I must’ve watched the 1998 Mulan at least a hundred times as a kid. If you don’t know, I’m half Chinese, half Caucasian. In spite of my ethnic background, this is just coming from my experience personally, I don’t think as a mixed-raced child I really thought or was aware that much about the whole “Asian significance” of Mulan or why my mom probably chose to buy it for us in the first place—kids don’t really notice these sort of cultural gaps. As a youth, I was just sheerly entertained by how good of a movie it is. Now as an adult however, it is neat to see that the “objectively” (haha, kidding) best Disney princess movie—although, I still have yet to see the animated Beauty and the Beast—happens to be the one that candidly showcased ancient Asian culture in America’s entertainment scene during the late 90s.
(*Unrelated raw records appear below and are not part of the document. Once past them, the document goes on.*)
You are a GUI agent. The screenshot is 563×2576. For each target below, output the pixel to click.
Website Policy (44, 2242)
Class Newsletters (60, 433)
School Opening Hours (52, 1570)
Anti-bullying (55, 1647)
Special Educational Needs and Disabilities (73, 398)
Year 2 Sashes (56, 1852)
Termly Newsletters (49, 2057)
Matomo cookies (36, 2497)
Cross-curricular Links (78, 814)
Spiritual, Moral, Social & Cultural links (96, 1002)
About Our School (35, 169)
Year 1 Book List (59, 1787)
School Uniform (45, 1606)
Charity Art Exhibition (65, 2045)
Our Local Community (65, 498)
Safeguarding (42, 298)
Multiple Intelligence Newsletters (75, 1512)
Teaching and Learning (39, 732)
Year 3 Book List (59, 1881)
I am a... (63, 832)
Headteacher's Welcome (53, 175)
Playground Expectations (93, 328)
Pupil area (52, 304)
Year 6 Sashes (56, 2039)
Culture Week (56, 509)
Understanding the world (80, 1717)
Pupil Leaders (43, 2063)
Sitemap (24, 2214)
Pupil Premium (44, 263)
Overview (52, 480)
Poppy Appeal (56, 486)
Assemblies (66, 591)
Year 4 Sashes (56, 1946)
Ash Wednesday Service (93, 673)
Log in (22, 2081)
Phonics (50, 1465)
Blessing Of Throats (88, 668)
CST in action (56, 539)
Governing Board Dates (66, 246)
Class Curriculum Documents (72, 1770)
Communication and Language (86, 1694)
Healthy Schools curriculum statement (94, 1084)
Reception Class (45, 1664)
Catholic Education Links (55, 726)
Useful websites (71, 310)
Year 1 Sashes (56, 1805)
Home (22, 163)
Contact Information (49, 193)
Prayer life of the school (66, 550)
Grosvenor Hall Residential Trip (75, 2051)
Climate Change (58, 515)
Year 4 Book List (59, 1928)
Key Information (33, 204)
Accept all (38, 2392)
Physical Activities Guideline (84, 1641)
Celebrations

I think this remake we have here is more concerned with the power of ridiculously epic slow-mo camera angles, wide-gazing scope shots, and montage compiling more than it is with expanding on the past’s corrupt Chinese culture that the previous movie establishes elementarily. With live-action adaptations, there’s usually an automatic expectation for it to have added maturity considering the cartoon world has left and the physical world has arrived, however, the 2020 Mulan feels as if it has translated its predecessor almost beat by beat in terms of story, themes, and characters to create a cartoon that feels forcibly formatted into live-action. There’s an additional 30 minutes added here from the original and yet the musical numbers have been deducted, Eddie Murphy is nowhere to be seen, and I, indeed, was not able to get down to business. Imagine if this whole extravaganza had just been an R-rated war movie (I‘m allowed to dream you know?) then maybe I could see a justifiable reason for the musical numbers or the magical sidekicks to be torn out of the picture.
But it’s not necessarily this in which I am distraught by; it’s what replaces these assets: pointlessly over-the-top expositional conversations, awkward attempts to translate the goofy scenes from its source material into live-action, a lopsided structure of events which equates to an awfully slow pace, a perplexing new character who’s used solely as a plot device, and an unappealing construction of eccentrically edited action spectacles; these lackluster properties are what make this Mulan remake insanely uninviting. Nobody should accept this feeble magnitude of quality from Disney anymore when it comes to their greedy rehash expeditions.
It’s a much prettier-looking movie than I expected though, I must say. Minus the distracting CGI, of course. Again, it’s Snyder but with pleasing coloring.
Verdict: D
“Mulan” is now available to purchase on Disney+.